Zaman zaman içinde, mekân mekân içinde. Hem büyü, hem gerçek: Sırlıçeşme.
İstanbul’un ücrasında iki kafadar gencin, Fikret ile Sadık’ın eski çağlardan süzülen hikâyeleri var bu ilk romanda. Bir Türkiye manzarası, öte yandan.
Ayhan Koç “İnsan, kendisini bekleyenlerin umutları kadar yaşıyor,” derken, bir mecburiyeti hatırlatıyor aslında. Bugünden geriye bakarken usta, dünden şimdiye bakarken hevesli bir anlatıcı.

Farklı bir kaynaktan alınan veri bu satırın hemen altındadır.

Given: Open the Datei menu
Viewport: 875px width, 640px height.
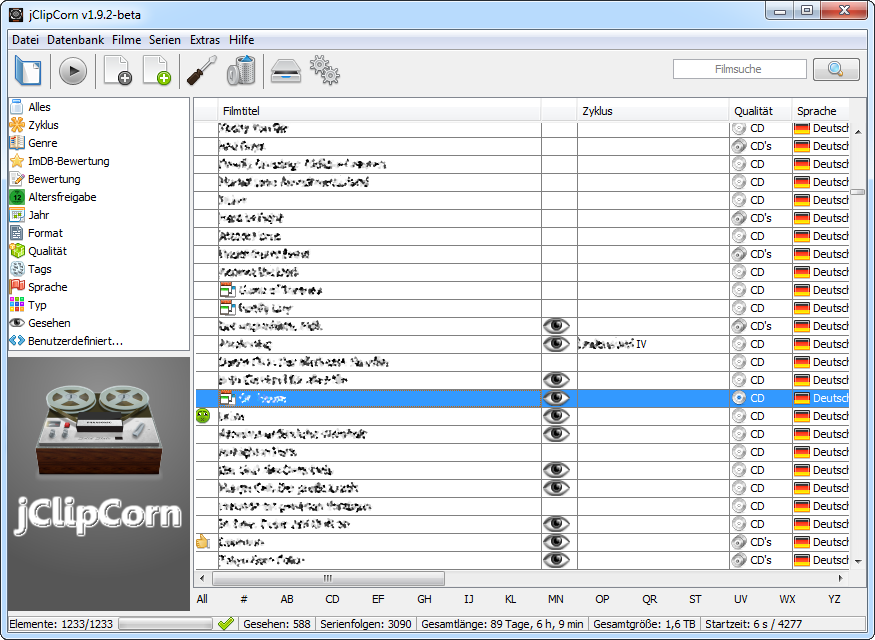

Romandaki incelmiş dil, ironilerdeki ustalık şaşırtıcı. Fikret’in ve Sadık’ın kasaba ile ilişkileri sadece “sıkıntı” ile açıklanabilir mi? Sadece kasaba değil; iletişim, iletişimsizlik, bizatihi dil bir sıkıntıya dönüşüyor. Doğurgan bir sıkıntıya.
Tekrar söylersek, insan kendisini bekleyenlerin umutları kadar mı yaşıyor?
Bir ilk roman ama belli, devamı gelecek. Türkçe, o gelecek olanı bekliyor.